EDITOR’S NOTE: IN AN ONGOING EFFORT TO FEATURE WRITERS FROM MARGINALIZED COMMUNITIES AND UNDERREPRESENTED ISSUES IN THE WORLD OF TRAVEL, THIS GUEST POST FROM LARA MAREE OF LOST LARA BRINGS TO LIGHT HER EXPERIENCES LIVING AS AN AUSTRALIAN EXPAT IN UKRAINE.

The Ukraine, the England, the Australia… These are all equally wrong, yet many of us, through ignorance or sheer force of habit continue to refer to Ukraine as The Ukraine. The Ukraine is the name given to that part of the USSR during Soviet times, and is now both politically and grammatically incorrect. This is more important than ever, as Ukraine fights to maintain its sovereignty from Russia. It becomes even more important as Putin has made a habit of telling the world that Ukrainians are Russians, arguably to justify his meddling in Donbas. Ukrainians are not Russians, and the up-and-coming generation (those born in 1991 or later) have never been Russians. It is their hope that they will never be Russians.
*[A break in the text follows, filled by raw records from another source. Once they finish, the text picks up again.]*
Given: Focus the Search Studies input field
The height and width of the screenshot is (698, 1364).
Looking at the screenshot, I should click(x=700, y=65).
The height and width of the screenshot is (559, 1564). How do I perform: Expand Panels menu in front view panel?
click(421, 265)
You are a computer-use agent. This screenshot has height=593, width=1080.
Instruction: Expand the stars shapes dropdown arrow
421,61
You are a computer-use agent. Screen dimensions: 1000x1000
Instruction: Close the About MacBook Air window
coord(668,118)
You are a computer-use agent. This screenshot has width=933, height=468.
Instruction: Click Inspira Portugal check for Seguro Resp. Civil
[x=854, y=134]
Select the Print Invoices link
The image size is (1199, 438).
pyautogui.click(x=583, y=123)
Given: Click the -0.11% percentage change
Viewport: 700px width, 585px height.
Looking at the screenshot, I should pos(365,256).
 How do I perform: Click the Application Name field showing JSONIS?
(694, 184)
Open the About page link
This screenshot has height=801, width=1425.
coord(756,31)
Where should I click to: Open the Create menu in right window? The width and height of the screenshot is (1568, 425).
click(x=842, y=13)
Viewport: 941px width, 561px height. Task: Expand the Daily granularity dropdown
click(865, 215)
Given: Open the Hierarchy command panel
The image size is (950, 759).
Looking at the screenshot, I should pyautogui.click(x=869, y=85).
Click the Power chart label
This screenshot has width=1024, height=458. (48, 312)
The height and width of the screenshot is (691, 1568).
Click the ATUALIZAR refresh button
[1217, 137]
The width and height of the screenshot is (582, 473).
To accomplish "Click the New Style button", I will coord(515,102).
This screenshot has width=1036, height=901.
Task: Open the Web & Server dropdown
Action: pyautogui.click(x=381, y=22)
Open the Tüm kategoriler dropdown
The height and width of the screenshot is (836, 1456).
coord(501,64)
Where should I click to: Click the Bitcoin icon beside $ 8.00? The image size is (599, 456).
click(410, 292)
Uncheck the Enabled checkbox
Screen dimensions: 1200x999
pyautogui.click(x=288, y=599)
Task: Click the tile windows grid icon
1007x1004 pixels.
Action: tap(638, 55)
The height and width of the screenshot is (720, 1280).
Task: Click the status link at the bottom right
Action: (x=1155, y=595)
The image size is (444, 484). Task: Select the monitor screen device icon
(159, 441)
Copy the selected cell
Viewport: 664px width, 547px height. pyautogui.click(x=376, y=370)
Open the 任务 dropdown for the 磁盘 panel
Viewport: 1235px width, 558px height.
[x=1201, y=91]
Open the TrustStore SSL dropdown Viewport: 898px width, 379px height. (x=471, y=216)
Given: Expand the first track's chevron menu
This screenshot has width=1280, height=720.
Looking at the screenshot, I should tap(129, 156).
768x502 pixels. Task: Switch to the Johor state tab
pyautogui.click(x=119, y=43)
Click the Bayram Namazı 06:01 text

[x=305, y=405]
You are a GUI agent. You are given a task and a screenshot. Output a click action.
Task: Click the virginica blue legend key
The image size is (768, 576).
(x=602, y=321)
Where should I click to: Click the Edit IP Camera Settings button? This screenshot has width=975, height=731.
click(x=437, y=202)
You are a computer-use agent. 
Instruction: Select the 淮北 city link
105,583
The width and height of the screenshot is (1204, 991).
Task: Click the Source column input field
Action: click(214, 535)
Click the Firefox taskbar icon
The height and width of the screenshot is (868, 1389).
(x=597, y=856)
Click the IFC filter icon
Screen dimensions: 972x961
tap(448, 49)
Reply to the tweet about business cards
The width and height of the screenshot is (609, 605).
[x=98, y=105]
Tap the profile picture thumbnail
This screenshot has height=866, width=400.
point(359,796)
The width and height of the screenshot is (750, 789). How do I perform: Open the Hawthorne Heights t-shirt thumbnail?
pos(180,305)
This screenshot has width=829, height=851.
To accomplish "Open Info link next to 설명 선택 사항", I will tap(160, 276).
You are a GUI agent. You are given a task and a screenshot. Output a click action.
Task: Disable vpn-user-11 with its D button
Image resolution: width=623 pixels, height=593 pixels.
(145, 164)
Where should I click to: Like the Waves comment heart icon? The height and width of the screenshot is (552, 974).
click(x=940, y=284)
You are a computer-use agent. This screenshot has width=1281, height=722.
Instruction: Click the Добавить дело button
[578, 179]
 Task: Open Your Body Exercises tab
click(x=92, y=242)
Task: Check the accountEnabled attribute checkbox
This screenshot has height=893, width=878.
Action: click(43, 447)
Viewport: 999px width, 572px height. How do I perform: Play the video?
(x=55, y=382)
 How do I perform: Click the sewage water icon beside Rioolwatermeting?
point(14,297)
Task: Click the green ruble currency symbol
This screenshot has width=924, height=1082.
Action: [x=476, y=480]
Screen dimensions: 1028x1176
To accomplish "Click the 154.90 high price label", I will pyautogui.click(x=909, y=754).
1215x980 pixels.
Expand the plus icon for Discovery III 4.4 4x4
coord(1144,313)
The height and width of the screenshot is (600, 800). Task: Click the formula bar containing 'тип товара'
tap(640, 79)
Statue of Taras Shevchenko, the creator of Ukrainian Language in Kharkiv.

Photograph via Lara Maree

Ukraine and The LGBT Community

The spotlight was on LGBT rights as Kyiv hosted the 2017 Eurovision Song Contest. The theme “Celebrate Diversity” was criticized as being more like wishful thinking than a reality. Most notably, Kyiv’s Arch of Friendship, built in 1982 to commemorate good relations between Ukraine and Russia, was temporarily renamed the Arch of Diversity and painted the colors of the rainbow. Well, that was the plan at least, with only about three-quarters of the arch actually painted before progress was stopped by the Ultranationalist group Right Sektor. Some have seen the partially painted arch as an apt symbol for the progress of LGBT rights in Ukraine, and many people thought it was intentional.

While the rights, freedoms, and attitudes in Ukraine may seem markedly conservative towards LGBT rights, they’re moving forward little by little. There has been lots of progress since Meg’s experience at Kyiv Pride in 2014.

The Decommunization in Ukraine

Since 2014, Ukraine has undergone a period of “Decommunisation”, banning all Nazi and Communist symbols, opening former KGB archives and replacing the Russian term “Great Patriotic War” with Second World War. The laws have been met with a mixed response, with some accusing the Ukrainian president Poroshenko of trying to rewrite history.

Many Russian speakers in Ukraine are turning to the Ukrainian language to solidify their identity as separate from Russia. A 1994 survey states that 39.9% of Ukrainian cited Russian as their first language, which has slid to 24.4% in 2016. This trend can be seen across all post-Soviet countries, excluding Belarus, and as a result, Russian has lost more ground than any other language over the past 20 years. Meanwhile, free Ukrainian language courses have boomed – particularly in large Russian-speaking cities such as Kharkiv, Odessa, and my current home Dnipro. These courses exploded in popularity after the Euro-Maidan protests of 2013.

Since the decommunisation laws have passed, approximately 1000 statues of Lenin have been removed, commonly known as Leninopad (Lenin-fall). Statues are attacked because they represent power – this phenomenon is neither new, nor exclusive to Ukraine. While other Soviet leftovers were removed by choice or through “terrorist” activity, some have suggested Lenin-fall actually emulates Totalitarian methods.

Last month, Poroshenko banned Russian-owned VKontakte (VK) and Odnoklassniki – the most popular social media outlets in Ukraine, along with mail.ru and the search engine Yandex. The decision has been justified by the claim that social media is used to spread Russian propaganda and the Russian secret service has been accused of mining users profile data. While this seems logical, it will be almost impossible to enforce as many Ukrainian people are already using a VPN, this move will only prompt more people to explore this option. VK responded “…internet, by its nature, does not have borders…”.